Zhang Ruimin, the 66-year-old CEO of Haier Group, said global over-capacity and a shift to advanced manufacturing in a wireless age has put off talk of large acquisitions.
In recent years, Haier has bought New Zealand's Fisher & Paykel Appliances and Japan's Sanyo Electronics to compete against worldwide home appliances leader Whirlpool and other global brands, including Electrolux AB.
"We used to think: maximize quantity, export more and manufacture more. This isn't working," Zhang told Reuters in an interview at his Qingdao headquarters.
He is now driving production and sales at one of China's most successful consumer brands closer to customers, flattening the management structure and streamlining the workforce, in a battle to maintain profitability as China's growth slows.
"It's survival of the fittest," said Zhang. "(Haier) must transform from a traditional manufacturing enterprise into an Internet business."
Haier, which includes Hong Kong-listed Haier Electronics Group and Shanghai-listed Qingdao Haier Co, has shed 10,000 workers - around one seventh of its workforce - in the past year, while building out China's biggest home appliance sales and logistics network.
Haier Group sales rose 11 percent last year to $32.6 billion, and net profit jumped by almost a third to $1.9 billion, but net margins at Haier Electronics remain thin, at around 3.6 percent, and a weak property market and slowing appliance sales are squeezing profitability.
Zhang told Reuters last year he wanted to double the contribution of worldwide sales to 50 percent of revenue. "The goal hasn't changed, but what's important is that we've come to realise the path has problems," he says now.
The Haier chief has brought home all the Chinese executives from 24 worldwide production locations, leaving local managers in charge. "We found that when we sent people, they were always using Chinese thinking to manage overseas," he said.
"We were using Chinese recipes to make western food."
Haier's success has been as unexpected as Zhang's emergence as a national industrial leader. A native of China's northeast Shandong Province, Zhang was a township official when he was appointed to head Qingdao Refrigerator Factory in 1984 - then a collective enterprise with 800 workers and 1.47 million yuan in debt, a huge sum at the time.
"We didn't have a penny, we were losing money, and we couldn't pay wages," Zhang said. "Every day was perilous."
Zhang soon famously picked up a sledgehammer and passed it among his workers, telling them to publicly destroy 76 defective refrigerators. His message was clear: quality and brand were the way forward. Today, the sledgehammer sits in China's national museum in Beijing.
A ferocious appetite for change has made Zhang a guru at management schools from Harvard University and MIT to IMD in Lausanne, Switzerland and Japan's Kobe University.

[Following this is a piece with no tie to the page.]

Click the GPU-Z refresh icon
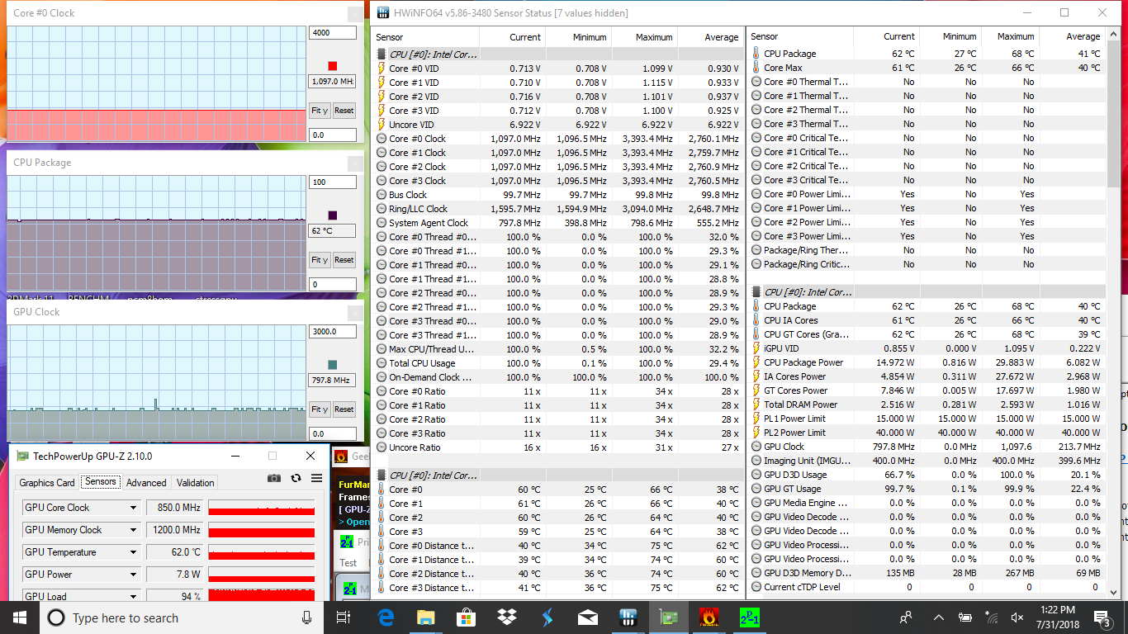1128x634 pixels. point(296,478)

Over more than three decades, Zhang has led Haier through five major transformations, most recently slashing middle management in favour of 2,000 self-managed teams, many of which have become start-up micro-enterprises seeking to create independent affiliated companies.
He has also attracted investment from Alibaba, KKR & Co and The Carlyle Group, which sold its Haier Electronics stake in April, after the shares gained more than 160 percent since they were bought in 2011. The stock has since shed about 12 percent of its value.
Haier is applying advanced manufacturing to mass produce customised appliances that can be ordered online from four 'smart' factories. It is developing an app that will allow customers to watch their products being made on a live video feed.
The ultimate aim, Zhang says, is for Haier to become a full services company for the wireless age, where customers place orders for tailor-made appliances, and communicate directly with their home appliances via smartphone or controlling device.
Last year, Apple Inc announced that Haier was among the first home appliance makers it partnered with for its smart home platform.
While Zhang is pausing big offshore buys, Haier is still pushing ahead with global investments, adding production lines in India, and last month offering to buy an industrial site in Wroclaw, Poland, which could become a manufacturing hub for the European and Russian markets.
"Zhang is a CEO with tremendous foresight," said Michael Cusumano, professor at MIT's Sloan School of Management. "He's not just sitting back trying to crank out refrigerators. He's trying to think about what the company can become."